思わず、感嘆の溜息が期せずして漏れてしまった。


「そ、そんなに見つめられると……は、恥ずかしいよぅ」

顔中を朱に染め上げ、俺の視線から逃げるように、くにゃりんと身を翻す彼女。

エプロンの縁のフリフリが、まるで柔らかい陽射のように優しく波打つ。


「い、いやぁ……な、なんか、すっげぇー似合ってるから……」

薄いピンクのエプロンに身を包んだ彼女は、さながら天使のようであった。

言い方を変えれば、コスプレイヤーな感じ。

や、何のコスプレかは分からんが……

兎にも角にも、もう俺様、「勘弁してくれぃ。萌え死にしちゃうよッ!!」と叫びながら、白旗をブルンブルン振り回して降参しちゃいそうだ。


「エ、エヘヘ~……実を言うとですねぇ……このエプロンは、おニューなんですよ♪」


「お、おニューッすか!?」

どうしよう。

俺のパンツも今日はおニューだ。

処女のエプロンと童貞のパンツかぁ……

・・・

あぁ、自分で自分が何を考えているのかもう分からない。


「ホント言うとね、この間……お母さんとお買い物に行って、それで買ったんだ。……洸一クンの御飯、このエプロン着て作りたいなぁって思ったから……」

いづみチャンはそう言うと、コテンと俯き、モジモジと指をくねらせた。


クッ……な、なんて健気でステキで可愛くて……くはッ!?だだだだ、抱きしめたいっ!!

今すぐハグしたいッ!!

彼女の肩を抱き寄せ、「ありがとう」とか何とかヌカしつつ、抱きしめたい。

したいったら、したいっ!!

だがしかし、俺にそんな度胸は無い!!

ぐぬぅぅぅぅぅぅ……こんな時はアレだ。心の選択肢を出でよッ!!


――ドンッ!

①負けちゃおられんので、俺も新品のおパンツを披露する。

②どうしてメイド服じゃないのか尋ねてみる。

③エプロンのエプの部分が個人的に嫌いだ。


かはッ!?肝心の選択肢が出ねぇーーーーっ!?

な、なにかフラグが立ってないのか?

それともラヴゲージが足らないのか?


俺はどうする事も出来ず、いづみチャンと同じように、モジモジと俯きながら何やら左右の指を絡ませるのみ。

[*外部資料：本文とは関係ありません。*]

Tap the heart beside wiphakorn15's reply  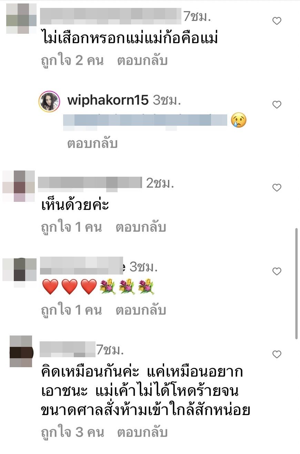coord(277,104)
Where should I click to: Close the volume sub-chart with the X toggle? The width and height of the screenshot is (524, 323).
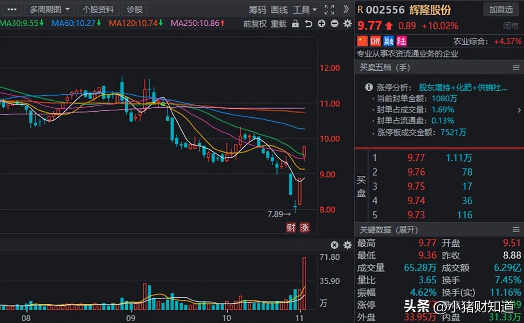[335, 245]
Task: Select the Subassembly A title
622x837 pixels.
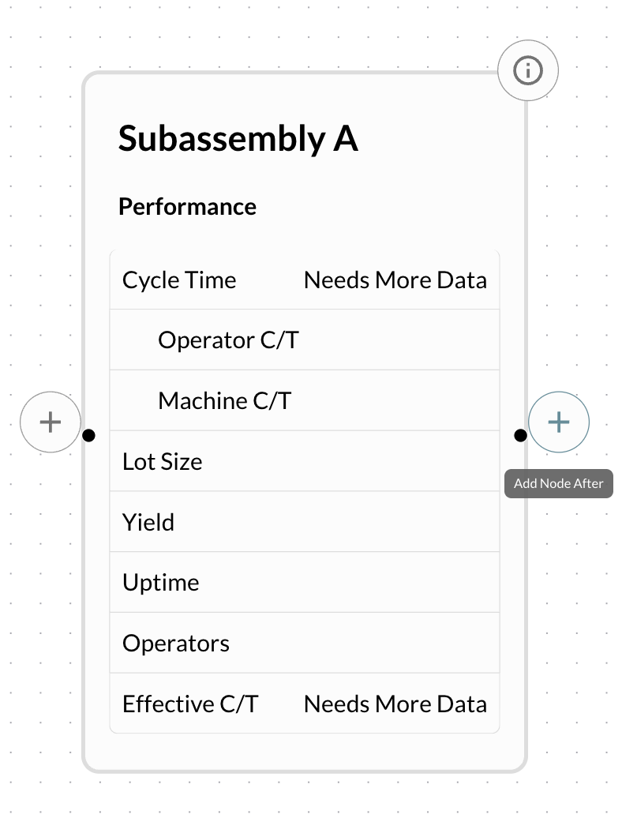Action: coord(238,139)

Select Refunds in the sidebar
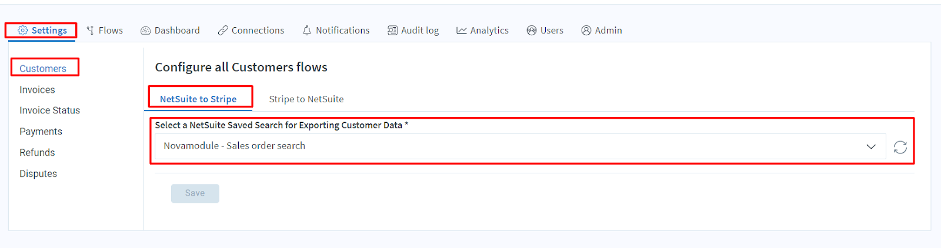[37, 153]
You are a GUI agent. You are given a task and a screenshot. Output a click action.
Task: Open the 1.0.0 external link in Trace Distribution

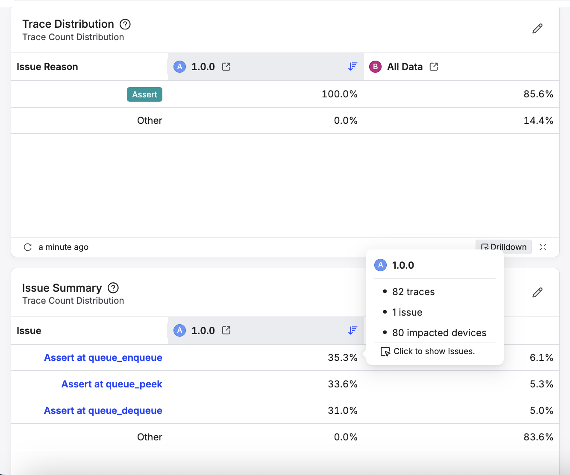click(226, 67)
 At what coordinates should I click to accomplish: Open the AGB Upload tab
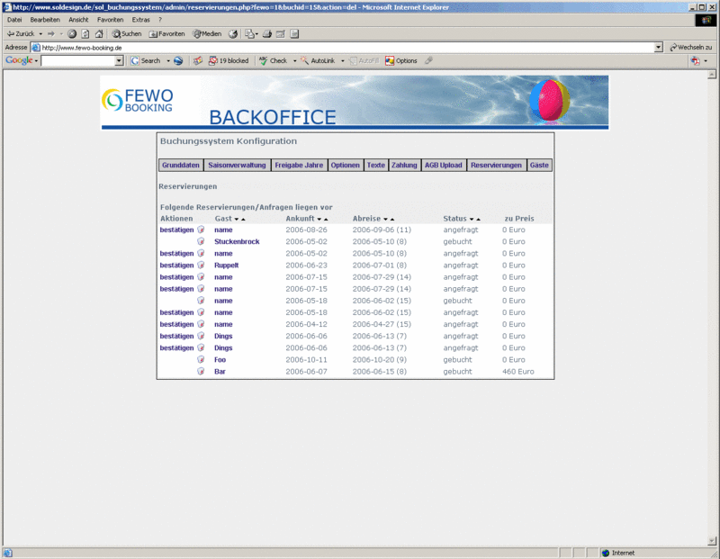click(x=443, y=166)
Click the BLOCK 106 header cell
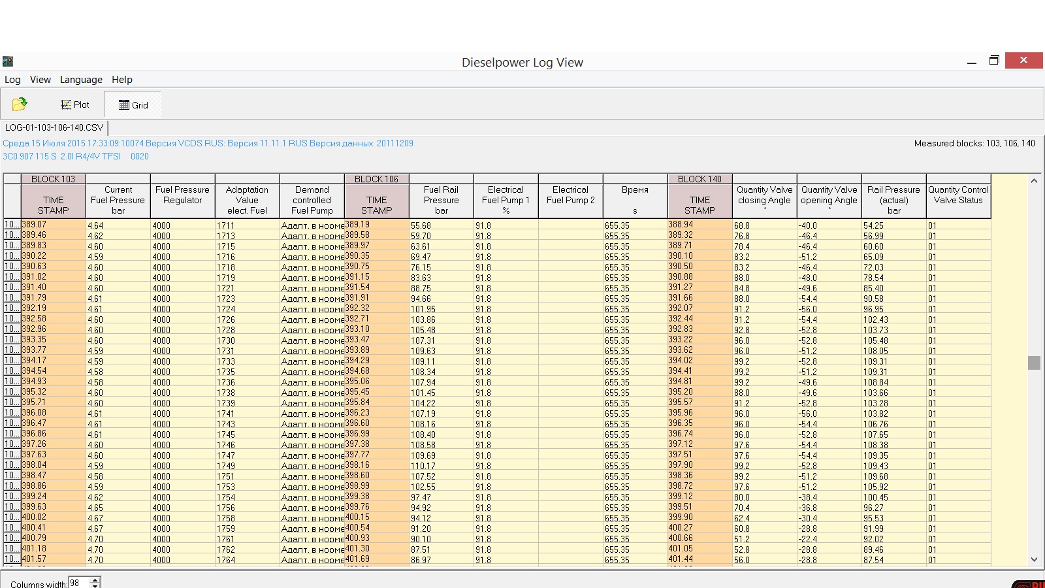Image resolution: width=1045 pixels, height=588 pixels. pos(376,179)
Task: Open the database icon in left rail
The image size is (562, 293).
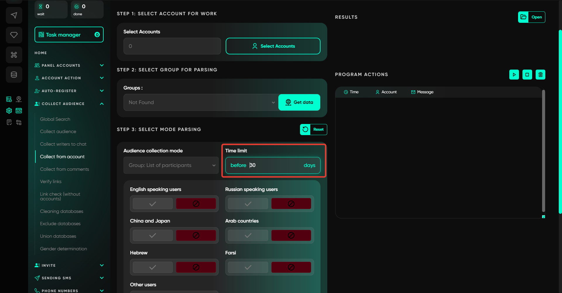Action: 14,75
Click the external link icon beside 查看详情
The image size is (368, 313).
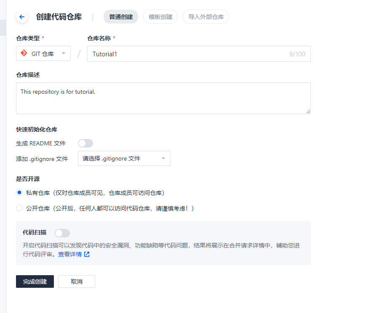pos(87,254)
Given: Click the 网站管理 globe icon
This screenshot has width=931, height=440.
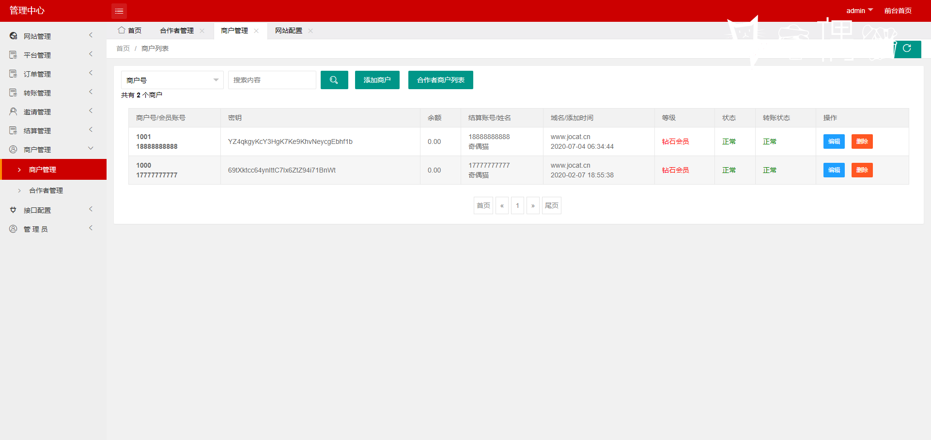Looking at the screenshot, I should click(14, 36).
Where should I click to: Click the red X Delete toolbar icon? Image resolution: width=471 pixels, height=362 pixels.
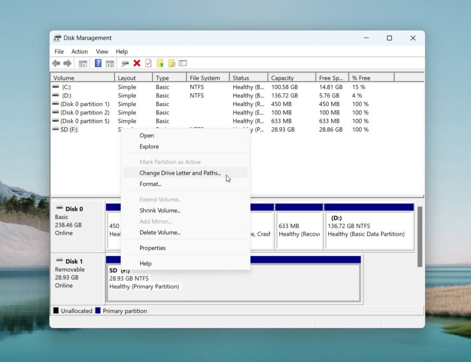[137, 64]
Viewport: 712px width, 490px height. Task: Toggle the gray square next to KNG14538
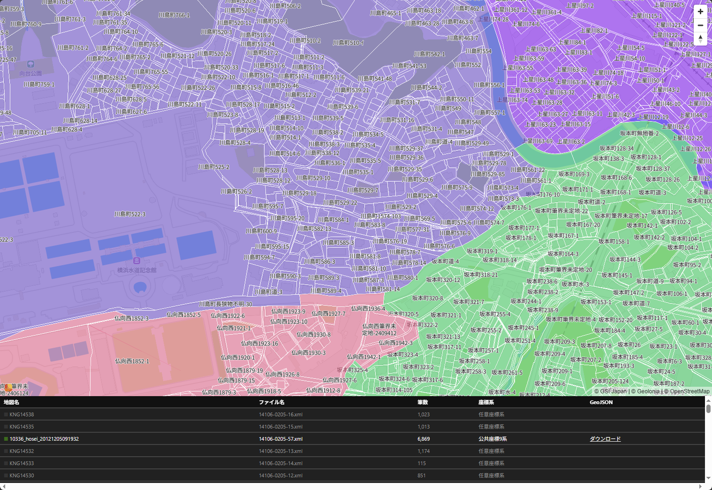pyautogui.click(x=6, y=414)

時折顔を上げると、彼女と目が合い、テヘヘヘヘ~とお互い微笑を返しながらまた俯く。

もうそれの繰り返し。

なんちゅうか、全日本モジモジ選手権の準決勝第1試合のような有様だった。



トントントンと、小気味良い包丁の音がキッチンから響いていた。

俺はウロウロと、

「な、なにか手伝う事はありゃせんかのぅ、いづみさん」

等とほざきながら、彼女の後ろを行ったり来たりしているが、その都度、

「大丈夫だよぅ。洸一君は、テレビでも見ててよぅ」

と、ニコニコと微笑むのみ。


うぅ~ん……何だか僕、とっても幸せだなぁ……

そして俺は鼻の頭をコリコリと掻きながら居間に戻って行く。

いやはや、これが愛ってやつですかい?

世界中の幸せを一人占めにして良いのかしらん?


等とそんな事を考えながら鼻の下を極限まで伸ばしているが……どうにも落ち着かない。

落ち着かないからソファーから立ち上がり、俺は再びキッチンへ。

そしてまた追い返されると……延々とそんな事を繰り返していた。

そして何度目かのトライの後、彼女も諦めたのか、

「っもう、しょうがないなぁ~」

と苦笑しながら

「それだったら……洸一君、この茄子を炒めてくれる?」

笊に入った大ッッ嫌いな茄子野郎を手渡してくれた。


「おうよ。徹底的に見るも無惨に炒めてやっちゃいますよ」

言いながら俺は、中華鍋に油を引き

「茄子的炒物、イーガー」

と大陸系の人達ばりに呟きながら、慣れた手つきで、お盆になると割り箸を刺される運命の謎の食材を炒めに炒めてやる。


ジュジュ~……

食欲をそそる香ばしい匂いと音。

サッと鍋をフリフリ、炎の料理人(脱税)ばりのテクニックを披露する。


「うわぁ……洸一君、上手だねぇ」

いづみチャンが感嘆の声を漏らした。


「ま、まぁ……一人暮しが長いからなぁ」

ちょっぴり、鼻高々の僕ちん。


「そっかぁ。洸一君、毎日自分でお料理するもんねぇ」

う~と唸りながらいづみチャン。

「わ、私……なんか自信無いなぁ」


「そ、そんな事は無いぞ」

俺は鍋から皿に炒め物を盛り付けながら言う。

「よほど暇な時しか自分で作らないし……大抵は外食とか出来合いの物とか買うし……ま、最近は何故か……」


「……ん?最近、どうしたの?」


「あ、あれ?」

何故か自然に、最近は○○や○○が作ってくれて……

と口から出そうになってしまった。

しかし、誰が作ってくれると言うのだろうか?

お袋だろうか?

いや、お袋は月に一度、俺が生きてるかどうか確かめに来るだけだし……

ぬぅ……全く持ってワケが分からん。

がしかし、何故か妙に違和感の無い台詞が、我ながら不思議だった。



「……美味い」

俺は彼女の手料理を一口食べて、思わず自然に口からそう漏らしてしまった。

「いや……マジで美味かぁ」(九州)

お世辞とかを抜きにして、いづみチャンの料理は絶品だった。

何と言うか……これが愛と言うスパイスの味なのだろうか?

空腹に勝る調味料無し、と人は言うが、ラヴに勝る調味料も無いと思う今日この頃である。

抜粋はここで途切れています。